A partir de um lançamento chancelado pelo Gui Boratto, o DJ e produtor de São Paulo acaba de alcançar um novo patamar em sua carreira.

O paulistano Junior C não é nenhum novato, e já carrega consigo uma bagagem considerável. Como DJ, começou com 17 anos, sendo residente de clubs como Lov.E, Manga Rosa e Clash, de festas do Warung, tocando em festivais como Skol Beats, Tomorrowland, Skol Sensation e XXXperience, e abrindo pra nomes como Richie Hawtin, Marco Carola, Joris Voorn, Nic Fanciulli e Gui Boratto; como produtor, já lançou por selos como Intacto [HOL], Clash Music [SP], zeroeleven [SP] e teve faixas no top 20 do Beatport isso sem falar no seu projeto paralelo com o Wehbba, o Edit Revenge, que se destaca por mesclar samples de Justin Timberlake e Madonna a New Order e Foals.

O cara, porém, acaba de atingir um novo patamar, possivelmente o ponto mais alto de sua carreira até agora. Isso porque no último dia 13 o Junior teve sua track Coming Over lançada pelo D.O.C., aquele selo do próprio Gui Boratto que é uma ramificação da gigante Kompact. Coming Over saiu em um EP com mais uma versão dub e uma surpreende versão acústica todas chanceladas e dirigidas pelo Boratto.

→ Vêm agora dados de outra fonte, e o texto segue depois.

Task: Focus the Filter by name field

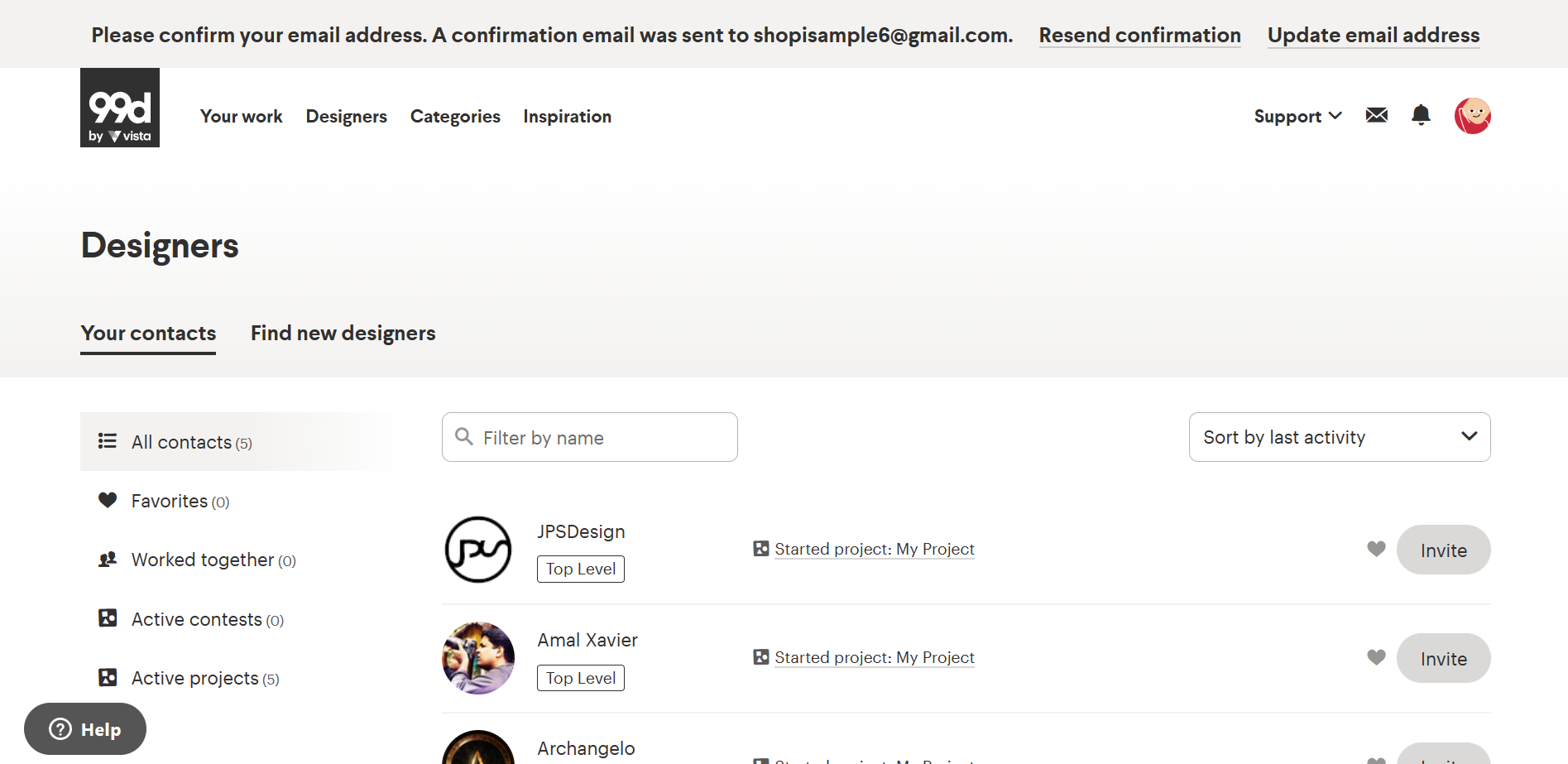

A relação dos dois já tem certo tempo, e como o Gui mesmo admite no teaser do lançamento, o Junior vivia mandando material novo pra ele dar uma conferida, um material que se apresentava progressivamente mais maduro. “Sempre enviei minhas músicas pro Gui. Enviei a Coming Over e mais algumas outras e ele na hora me respondeu: ‘essa música tem tudo a ver com o DOC, vamos lançar'”, me contou o próprio Junior C.

Ao THUMP, que fez a premiere do lançamento em questão, o artista já havia admitido que produzia com menos melodia e riqueza harmônica, e que a partir de agora se aventurava em uma nova estética uma que vem cada vez se destacando mais no mundo todo, Brasil incluso, que é do techno melódico, menos minimalista e cru, com altas camadas de synth e uma musicalidade mais densa. O próprio som do Gui Boratto e do Elekfantz [primeiros artistas assinados pela D.O.C., que bateram um papo comigo pra Phouse em outubro] se enquadra nessa onda, e não foi a toa que o Boratto disse que Coming Over tinha “tudo a ver” com seu selo. O Junior, entretanto, discorda que sua track seja parecida com as produções desses artistas. “Eu estava procurando sonoridades diferentes, e assim como a Coming Over, tinha mais umas cinco músicas na gaveta com a mesma pegada. O que me levou a mudar foi mesmo o desafio de fazer algo diferente e aprender coisas novas”, diz.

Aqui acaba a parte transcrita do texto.